• THINGS TO DO:
1) List the kinds of walking and cycling infrastructure that the Chicago mayoral transportation article gives as examples of what the proposed $20 million yearly budget set-aside would fund.
2) Extend the Chicago mayoral transportation article with further paragraphs that pick up after its final sentence.

• DOCUMENT EXTRACT:

+++

At first blush, it may seem like mayoral hopefuls Toni Preckwinkle and Lori Lightfoot have nearly identical transportation platforms. After all, both Preckwinkle and Lightfoot said they're on board with multiple policy ideas floated by the Active Transportation Alliance in its candidate questionnaire. These include reduced transit fares for low-income Chicagoans; adding 50 miles of bus lanes; installing 100 miles of bikeways; building a continuous Chicago River trail; developing a transportation and infrastructure equity plan; implementing ride-sharing policies that encourage multipassenger trips; upgrading the Metra Electric line; and "prioritizing safety, equity, public health, and the environment above [motor vehicle] travel times when designing city streets."

But the two candidates do sometimes have different points of view when it comes to transportation. For example, during a March 7 NBC/Telemundo debate, host Carol Marin asked them if they ride bikes. "I do," said Lightfoot. Asked if she wears a helmet and obeys traffic laws, she replied "Of course."

Lori Lightfoot - DOUG MCGOLDRICK
  • DOUG MCGOLDRICK
  • Lori Lightfoot

Preckwinkle said she doesn't bike. "I walk," she said. "I walk our dog." When Marin asked if she'd support a crackdown on cycling infractions, Preckwinkle didn't say yes or no, but provided a windshield perspective on the issue. "Well . . . many of our bike riders don't pay any attention to the traffic laws, which is not only infuriating, but also scary for drivers."

That's not to say that Preckwinkle is hopelessly car-centric. Her responses to the Active Trans survey suggest that her transportation policies are generally progressive. But some of her positions are a little more driver-friendly, and, therefore, less walking-, biking-, and transit-friendly than Lightfoot's. I recently checked in with both campaigns to ask about these differences and a few other transportation issues.

Funding for bike/ped projects

Active Trans asked the candidates if they would commit to earmarking $20 million a year in the city budget for walking and cycling infrastructure like curb extensions, pedestrian islands, pedestrian countdown signals, and bike lanes. Lightfoot said yes, which was no surprise because that idea is one of the planks in the transportation platform on her website. (Preckwinkle hasn't published a similar platform, although she did oversee the creation of Cook County's first long-range transportation plan in 75 years.) "Lori is committed to building a [transportation] system that is equitable, efficient, and safe," said her press secretary Christian Slater via e-mail. "That's why she will invest in walking and biking infrastructure."

+++

• PROVIDED INFORMATION:

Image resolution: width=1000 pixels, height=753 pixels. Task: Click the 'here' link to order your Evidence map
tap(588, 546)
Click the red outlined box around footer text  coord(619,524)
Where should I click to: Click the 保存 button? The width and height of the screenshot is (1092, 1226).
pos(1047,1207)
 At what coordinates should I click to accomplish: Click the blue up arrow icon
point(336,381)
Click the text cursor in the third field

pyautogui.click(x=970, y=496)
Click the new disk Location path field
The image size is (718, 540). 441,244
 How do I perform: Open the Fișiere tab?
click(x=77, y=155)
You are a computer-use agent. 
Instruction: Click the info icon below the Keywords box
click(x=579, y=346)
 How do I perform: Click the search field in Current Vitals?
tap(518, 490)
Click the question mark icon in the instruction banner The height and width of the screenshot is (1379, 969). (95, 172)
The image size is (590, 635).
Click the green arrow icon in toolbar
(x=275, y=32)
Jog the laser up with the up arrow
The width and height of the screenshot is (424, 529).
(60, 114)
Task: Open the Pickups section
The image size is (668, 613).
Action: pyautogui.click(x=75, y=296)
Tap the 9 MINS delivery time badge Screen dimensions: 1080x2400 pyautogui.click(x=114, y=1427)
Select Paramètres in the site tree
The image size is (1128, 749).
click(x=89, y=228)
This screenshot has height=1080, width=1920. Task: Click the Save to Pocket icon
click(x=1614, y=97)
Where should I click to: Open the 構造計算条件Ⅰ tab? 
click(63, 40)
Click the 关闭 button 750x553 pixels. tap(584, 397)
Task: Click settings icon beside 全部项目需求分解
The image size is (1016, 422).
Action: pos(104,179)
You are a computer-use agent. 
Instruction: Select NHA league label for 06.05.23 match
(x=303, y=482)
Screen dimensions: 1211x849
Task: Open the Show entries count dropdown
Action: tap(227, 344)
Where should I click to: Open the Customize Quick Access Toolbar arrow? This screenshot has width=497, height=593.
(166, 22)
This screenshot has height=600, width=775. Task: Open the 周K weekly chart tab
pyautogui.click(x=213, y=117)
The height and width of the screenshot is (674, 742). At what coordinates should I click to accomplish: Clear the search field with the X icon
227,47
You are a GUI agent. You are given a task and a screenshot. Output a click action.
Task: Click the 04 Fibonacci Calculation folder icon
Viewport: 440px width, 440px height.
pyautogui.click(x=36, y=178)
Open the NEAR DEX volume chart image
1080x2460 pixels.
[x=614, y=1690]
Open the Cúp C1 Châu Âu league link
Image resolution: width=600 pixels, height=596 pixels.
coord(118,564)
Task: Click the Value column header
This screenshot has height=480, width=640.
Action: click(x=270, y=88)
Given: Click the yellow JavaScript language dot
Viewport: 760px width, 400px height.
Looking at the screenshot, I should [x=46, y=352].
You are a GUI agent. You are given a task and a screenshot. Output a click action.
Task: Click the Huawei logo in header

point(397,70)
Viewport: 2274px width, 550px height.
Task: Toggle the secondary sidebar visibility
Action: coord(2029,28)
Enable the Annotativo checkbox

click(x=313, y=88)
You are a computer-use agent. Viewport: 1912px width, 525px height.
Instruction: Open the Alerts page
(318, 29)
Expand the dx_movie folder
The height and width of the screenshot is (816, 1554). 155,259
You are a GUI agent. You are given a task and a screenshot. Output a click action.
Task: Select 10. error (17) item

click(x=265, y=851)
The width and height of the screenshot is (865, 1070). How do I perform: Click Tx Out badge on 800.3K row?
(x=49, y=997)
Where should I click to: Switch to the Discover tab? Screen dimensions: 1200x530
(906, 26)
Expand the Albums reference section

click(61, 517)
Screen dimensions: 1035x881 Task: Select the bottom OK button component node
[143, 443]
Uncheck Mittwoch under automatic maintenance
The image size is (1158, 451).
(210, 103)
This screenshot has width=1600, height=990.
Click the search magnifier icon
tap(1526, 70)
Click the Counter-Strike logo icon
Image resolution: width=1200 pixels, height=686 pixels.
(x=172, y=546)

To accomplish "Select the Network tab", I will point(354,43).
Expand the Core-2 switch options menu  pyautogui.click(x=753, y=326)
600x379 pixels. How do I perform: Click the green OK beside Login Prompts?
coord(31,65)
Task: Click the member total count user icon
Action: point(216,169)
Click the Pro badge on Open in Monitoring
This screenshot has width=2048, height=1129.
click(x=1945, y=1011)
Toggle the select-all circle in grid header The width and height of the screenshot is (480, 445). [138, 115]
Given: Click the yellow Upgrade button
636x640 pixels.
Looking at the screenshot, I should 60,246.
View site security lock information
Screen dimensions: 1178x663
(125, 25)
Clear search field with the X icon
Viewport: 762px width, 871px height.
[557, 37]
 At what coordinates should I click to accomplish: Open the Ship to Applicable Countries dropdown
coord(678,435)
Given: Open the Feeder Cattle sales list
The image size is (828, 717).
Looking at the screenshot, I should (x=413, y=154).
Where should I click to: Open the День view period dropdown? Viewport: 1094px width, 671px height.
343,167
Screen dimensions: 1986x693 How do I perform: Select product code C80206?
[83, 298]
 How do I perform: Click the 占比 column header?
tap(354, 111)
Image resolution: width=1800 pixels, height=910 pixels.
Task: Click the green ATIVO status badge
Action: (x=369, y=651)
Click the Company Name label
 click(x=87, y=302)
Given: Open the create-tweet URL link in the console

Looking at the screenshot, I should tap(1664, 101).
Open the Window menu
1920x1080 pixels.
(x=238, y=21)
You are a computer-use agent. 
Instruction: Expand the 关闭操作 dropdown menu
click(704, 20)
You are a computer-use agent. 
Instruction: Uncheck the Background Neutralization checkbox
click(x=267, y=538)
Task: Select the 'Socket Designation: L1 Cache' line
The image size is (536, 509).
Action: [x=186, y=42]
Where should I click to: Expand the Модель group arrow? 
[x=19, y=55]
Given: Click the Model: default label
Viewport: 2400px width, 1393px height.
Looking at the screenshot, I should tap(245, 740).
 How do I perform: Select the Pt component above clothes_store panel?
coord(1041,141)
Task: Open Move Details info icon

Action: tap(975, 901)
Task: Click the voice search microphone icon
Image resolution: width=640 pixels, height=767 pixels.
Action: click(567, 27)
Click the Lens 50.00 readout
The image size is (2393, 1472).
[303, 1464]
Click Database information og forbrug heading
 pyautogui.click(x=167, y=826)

+++

• OUTPUTS BY TASK:
1)
- Curb extensions
- Pedestrian islands
- Pedestrian countdown signals
- Bike lanes

2)
Preckwinkle marked "No" on the questionnaire, adding that she is "hesitant to predetermine dollar amounts in budgets," but said she may wind up spending more than $20 million a year on bike/ped projects. Reached on the phone, she cited the Cook County plan as proof that, as mayor, she wouldn't give pedestrians and cyclists the short end of the stick. "We put together a multimodal approach that includes transit, freight, walking, and biking."

Dedicated transit lanes on Lake Shore Drive

Lightfoot endorsed Active Trans' proposal to convert two of the eight lanes on the drive to transit-only corridors as part of the upcoming reconstruction of its northern portion, although she wrote that "the devil's in the details" and she'd want to see the results of a traffic study before changes are made.

Preckwinkle wasn't down with the proposal, writing that she'd seen studies that found that creating speedy transit on the drive via car-free lanes wouldn't draw much new ridership due to the proximity of the Red Line. "Given the congestion on Lake Shore Drive, it makes sense to use multipurpose lanes with transit and tolled [vehicles] together," she told me. Active Trans and a coalition of nine other civic and community groups have disputed the models that predicted fast transit wouldn't draw heavy ridership, and the groups argued that multipurpose lanes would become clogged with cars.

Camera enforcement of bus lanes

Lightfoot's platform notes that Chicago's Loop Link express system has seen only modest speed gains, partly because motorists who drive in the bus-only lanes are rarely ticketed. I asked if she'd support automated enforcement of the lanes, as is currently done in New York. "Lori will work with the state legislature to permit fair camera enforcement of bus lanes," Slater said.

Both candidates have blasted Chicago's motorist ticketing system, which has been shown to trap many low-income residents in a vicious cycle of debt, and called for ending drivers' license suspensions for nonmoving violations. Preckwinkle said she's also opposed to bus lane cameras. "If you go to Traffic Court, it's a parade of black and brown people . . . so I'm hesitant, frankly, to commit to more cameras."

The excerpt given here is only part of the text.